Wyss Founding Director, Donald Ingber, M.D., Ph.D., and Wyss Core Faculty member, Kevin Kit Parker, Ph.D., will co-lead this five-year project.

I note that Kevin Kit Parker was mentioned in an earlier posting today (July 26, 2012) titled, Medusa, jellyfish, and tissue engineering, and Donald Ingber in my Dec.1e, 2011 posting about Shrilk and insect skeletons.

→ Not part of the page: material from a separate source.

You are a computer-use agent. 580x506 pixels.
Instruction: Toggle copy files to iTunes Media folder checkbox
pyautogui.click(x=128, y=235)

As for the Wyss Institute, here’s a description from the news release,

The Wyss Institute for Biologically Inspired Engineering at Harvard University ( uses Nature’s design principles to develop bioinspired materials and devices that will transform medicine and create a more sustainable world. Working as an alliance among Harvard’s Schools of Medicine, Engineering, and Arts & Sciences, and in partnership with Beth Israel Deaconess Medical Center, Boston Children’s Hospital, Brigham and Women’s Hospital, , Dana Farber Cancer Institute, Massachusetts General Hospital, the University of Massachusetts Medical School, Spaulding Rehabilitation Hospital, Tufts University, and Boston University, the Institute crosses disciplinary and institutional barriers to engage in high-risk research that leads to transformative technological breakthroughs. By emulating Nature’s principles for self-organizing and self-regulating, Wyss researchers are developing innovative new engineering solutions for healthcare, energy, architecture, robotics, and manufacturing. These technologies are translated into commercial products and therapies through collaborations with clinical investigators, corporate alliances, and new start-ups.

I hadn’t thought of an organ-on-a-chip as particularly bioinspired so I’ll have to think about that one for a while.